Once, monetarism and Keynesianism were considered mutually exclusive economic theories. So severe is this crisis that governments all over the world are trying both simultaneously ( THAT'S BECAUSE WE'RE NOT SURE WHAT TO DO ).

Although commentators like to draw parallels with Franklin Roosevelt’s New Deal, in truth the measures taken since the crisis began in August 2007 more closely resemble those taken during the world wars ( AND? ). After 1914, and again after 1939, there was massive government intervention in the financial system. Banks and bond markets were reduced to mere channels for the financing of huge public sector deficits. That is what is happening today, but without the stimulus to manufacturing that the world wars provided. We are having war finance without the war itself.( THANK GOD )

Yet the effect of these policies is essentially to add a new layer of public debt to the existing debt mountain. Added together, the loans, investments and guarantees made by the Fed and the Treasury in the past year total about $7,800bn, compared with a pre-crisis federal debt of about $10,000bn. The Treasury may have to issue as much as $2,200bn in new debt in the coming year. ( IT'S A PROBLEM, BUT NOT INSURMOUNTABLE )

For the time being, the distress-driven demand for dollars and risk-free assets is pushing down the cost of all this borrowing. Treasury yields are at historic lows. But it is not without significance that the cost of insuring against a US government default has risen 25-fold in little over a year ( THIS MIGHT WELL BE OVERDONE ). At some point ( WHAT POINT? ), with most big economies adopting the same fiscal policy, global bond markets are going to start choking.

Is it really plausible that the cure for excessive leverage in the private sector is excessive leverage in the public sector ( YES IT IS. IT'S PARADOXICAL, BUT MUCH OF LIFE IS ) Might there not be a simpler way forward? When economists talk about “deleveraging” they usually have in mind a rather slow process whereby companies and households increase their savings in order to pay off debt. But the paradox of thrift means that a concerted effort along these lines will drive an economy such as that of the US deeper into recession, raising debt-to-income ratios.

═══

[What this exercise asks]:
- A) Answer these questions using the passage on the debt crisis:
(i) In what month and year did the crisis begin?
(ii) What is the approximate total of the loans, investments and guarantees made by the Fed and the Treasury in the past year?
(iii) By how much has the cost of insuring against a US government default risen?
- B) Copy the item position entries from the line with "The image size is (1400, 847)." up to and including the line with "click(473, 380)".

[Item position entries]:
═══

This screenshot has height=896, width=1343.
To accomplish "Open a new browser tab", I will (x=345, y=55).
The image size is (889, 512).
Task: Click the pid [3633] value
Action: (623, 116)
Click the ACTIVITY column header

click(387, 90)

═══

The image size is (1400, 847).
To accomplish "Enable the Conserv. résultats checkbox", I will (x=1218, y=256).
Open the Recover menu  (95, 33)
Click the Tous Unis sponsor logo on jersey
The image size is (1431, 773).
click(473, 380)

═══

[Exercise results]:
- A)
(i) August 2007
(ii) About $7,800bn
(iii) 25-fold, in little over a year

- B)
The image size is (1400, 847).
To accomplish "Enable the Conserv. résultats checkbox", I will (x=1218, y=256).
Open the Recover menu  (95, 33)
Click the Tous Unis sponsor logo on jersey
The image size is (1431, 773).
click(473, 380)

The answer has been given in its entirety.